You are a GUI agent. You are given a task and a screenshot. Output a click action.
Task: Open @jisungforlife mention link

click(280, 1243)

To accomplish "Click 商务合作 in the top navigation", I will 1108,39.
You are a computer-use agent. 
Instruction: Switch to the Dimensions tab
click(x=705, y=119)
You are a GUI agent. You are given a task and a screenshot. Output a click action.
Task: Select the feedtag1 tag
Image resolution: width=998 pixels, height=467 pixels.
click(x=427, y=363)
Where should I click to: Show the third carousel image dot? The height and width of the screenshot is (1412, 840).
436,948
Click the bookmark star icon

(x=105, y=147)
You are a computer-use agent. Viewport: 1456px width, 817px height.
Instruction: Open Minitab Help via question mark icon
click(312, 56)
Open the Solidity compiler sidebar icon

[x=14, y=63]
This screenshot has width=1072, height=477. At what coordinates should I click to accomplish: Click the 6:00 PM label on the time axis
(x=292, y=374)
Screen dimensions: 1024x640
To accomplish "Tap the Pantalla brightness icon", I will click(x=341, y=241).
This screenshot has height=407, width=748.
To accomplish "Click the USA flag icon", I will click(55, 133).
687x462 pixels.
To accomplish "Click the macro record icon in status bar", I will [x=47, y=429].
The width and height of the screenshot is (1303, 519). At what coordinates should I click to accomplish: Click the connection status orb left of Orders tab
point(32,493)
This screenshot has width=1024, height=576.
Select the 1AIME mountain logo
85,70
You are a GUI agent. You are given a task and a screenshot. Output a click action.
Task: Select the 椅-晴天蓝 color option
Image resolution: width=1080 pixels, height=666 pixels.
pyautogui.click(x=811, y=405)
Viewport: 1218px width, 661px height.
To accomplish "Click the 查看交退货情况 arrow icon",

•••••

• ACTIVITY: Return the listing above in full, character for character.

• SOLUTION TO THIS EXERCISE:
You are a GUI agent. You are given a task and a screenshot. Output a click action.
Task: Open @jisungforlife mention link

click(280, 1243)

To accomplish "Click 商务合作 in the top navigation", I will 1108,39.
You are a computer-use agent. 
Instruction: Switch to the Dimensions tab
click(x=705, y=119)
You are a GUI agent. You are given a task and a screenshot. Output a click action.
Task: Select the feedtag1 tag
Image resolution: width=998 pixels, height=467 pixels.
click(x=427, y=363)
Where should I click to: Show the third carousel image dot? The height and width of the screenshot is (1412, 840).
436,948
Click the bookmark star icon

(x=105, y=147)
You are a computer-use agent. Viewport: 1456px width, 817px height.
Instruction: Open Minitab Help via question mark icon
click(312, 56)
Open the Solidity compiler sidebar icon

[x=14, y=63]
This screenshot has width=1072, height=477. At what coordinates should I click to accomplish: Click the 6:00 PM label on the time axis
(x=292, y=374)
Screen dimensions: 1024x640
To accomplish "Tap the Pantalla brightness icon", I will click(x=341, y=241).
This screenshot has height=407, width=748.
To accomplish "Click the USA flag icon", I will click(55, 133).
687x462 pixels.
To accomplish "Click the macro record icon in status bar", I will [x=47, y=429].
The width and height of the screenshot is (1303, 519). At what coordinates should I click to accomplish: Click the connection status orb left of Orders tab
point(32,493)
This screenshot has width=1024, height=576.
Select the 1AIME mountain logo
85,70
You are a GUI agent. You are given a task and a screenshot. Output a click action.
Task: Select the 椅-晴天蓝 color option
Image resolution: width=1080 pixels, height=666 pixels.
pyautogui.click(x=811, y=405)
Viewport: 1218px width, 661px height.
To accomplish "Click the 查看交退货情况 arrow icon",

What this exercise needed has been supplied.